When they say this, I don’t know how to respond. It’s not usually phrased as a question, so no answer is necessary. If it was, how would I respond? Do I want a girl? Yes. I do. But it’s more complicated than that.

The truth is, I want all my possible children. I want a daughter, yes. But I also want a little brother for my son. I want the version of my child that plays piano like my mother and guitar like my husband.

I want the child that has my father’s wit and my grandfather’s artistic eye. I want the son who will become a writer. The daughter who will be an airline pilot. I want the one who will have five children and bring them to our house for Thanksgiving every year. I want the one who moves away and sends us postcards from places we’ve never been.

I want one with her father’s sense of direction and one who’s always lost, like me. I know they’re all out there, living in the hypothetical multiverse of potential genetic recombinance. My sons. My daughters. I want them all.

For me, it doesn’t break down so smoothly along gender lines. I don’t think there are just two kinds of kid and that once you have one of each you somehow “have it all.” I think the variations are endless and that they really don’t have much to do with gender at all. Would it be sad not to have a daughter? Sure. But no sadder than not having a child who likes Star Trek or shares my passion for cheesecake or reads or rollerblades or plays ping pong on the weekends. Every possibility seems amazing.

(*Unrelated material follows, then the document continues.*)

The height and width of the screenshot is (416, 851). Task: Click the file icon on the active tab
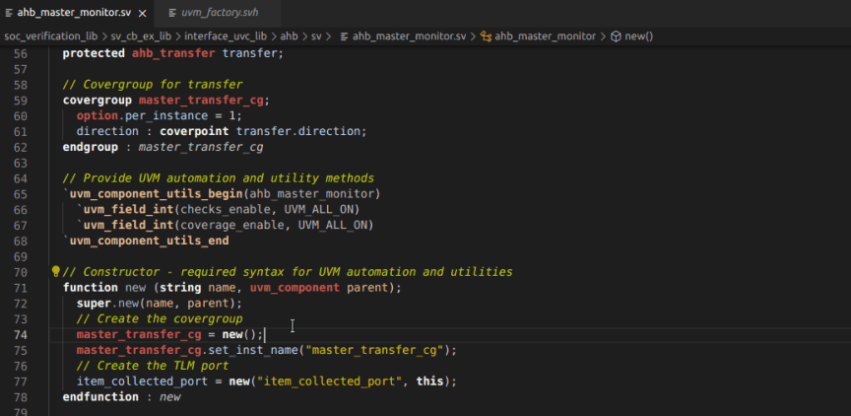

Of course, I’ll be okay with just one more happy, healthy child. Whoever he or she is, that will be enough. But in my fantasy, I would live in all possible worlds. I would know them all. I would stroke their curly hair, their straight hair, their brown hair, their red hair. I’d touch their freckles and scars. They’d be tall and short and thin and thick. They’d be funny and charming and athletic and sensitive and careful and careless and carefree.

There would be so many, I couldn’t possibly name them all, but I’d love them anyway. Sometimes I can feel them, already living inside my heart. It makes me sad to know that most of them are children I’ll never get to meet.

But I am grateful for the opportunity to meet this one more. And whether it’s a girl or a boy doesn’t matter. It’s mine. And I already can’t wait to find out who it is.